1960 – 1970 L’ Oriente e i grandi muri
Ancora a Milano, tra il 1961 e il 1962, accettò l’ invito dei
Consolati della Cina e del Giappone per una serie di seminari sull’
arte. I tanti lavori che ha lasciato a collezionisti privati non
sono sfortunatamente rintracciabili, ma ne rimane traccia dato che,
agendo come corrispondente della Gazzetta di Parma, inviava
rapporti mensili che descrivevano la vita e i costumi di Paesi così
lontani, in quei tempi. Questi lunghi articoli, come una sorta di
diario personale, erano accompagnati da decine di disegni, in
originale, che vennero pubblicati a corredo degli articoli sino al
suo ritorno.
Nel 1964, di nuovo a Parma, ebbe inizio l’ “Avventura di Sesta”. In
poche parole monopolizzò un intero paese di montagna, dipingendo ad
affresco gli esterni delle case e interamente i muri interni della
piccola Chiesa, facendo di questo borgo sperduto e dimenticato un
centro di arte visitato da celebrità
Dopo di ciò’, il suo unico rimpianto fu il diniego da parte delle
Autorità della Germania Orientale di dipingere il lato Est del Muro
di Berlino. Avendo avuto l’ approvazione delle Autorità della
Germania Occidentale, sperava veramente di concretizzare questo suo
sogno e, nell’ attesa, preparò centinaia di bozzetti,
sino all’ ultimo momento. Alla fine degli anni ’60 affrontò
altri due importanti incarichi, che completò in pochi mesi. L’

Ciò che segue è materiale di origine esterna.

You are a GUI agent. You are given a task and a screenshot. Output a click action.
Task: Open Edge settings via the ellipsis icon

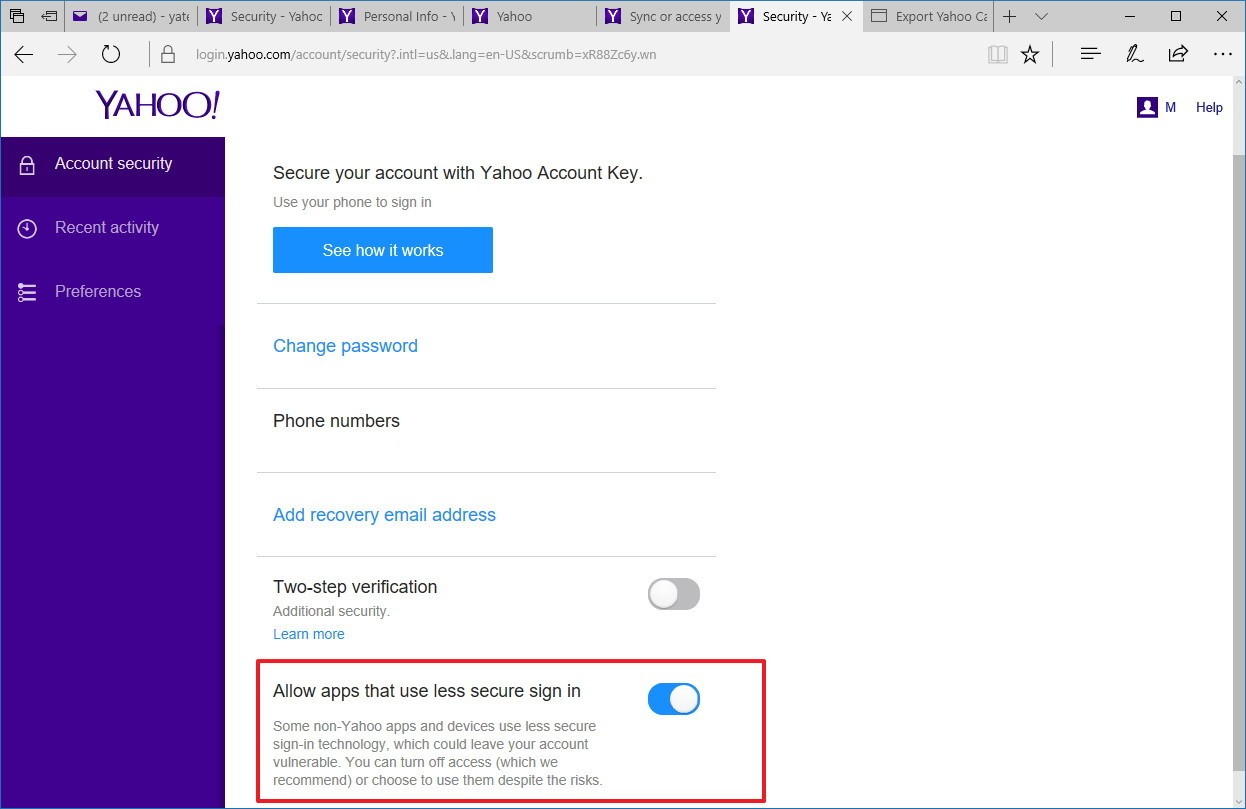pos(1222,54)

abside del Corpus Domini, una anonima Chiesa nei sobborghi di Parma,
con i suoi 400 metri quadri, ora ospita un grande affresco con
centinaia di figure che si innalzano verso una sublime “Ultima
Cena”. Subito dopo, nel 1969, completò l’ intera facciata
frontale di un’ altra Chiesa La Sacra Famiglia alle Vallette,
Torino, 300 metri quadri di vetrata dipinta e istoriata.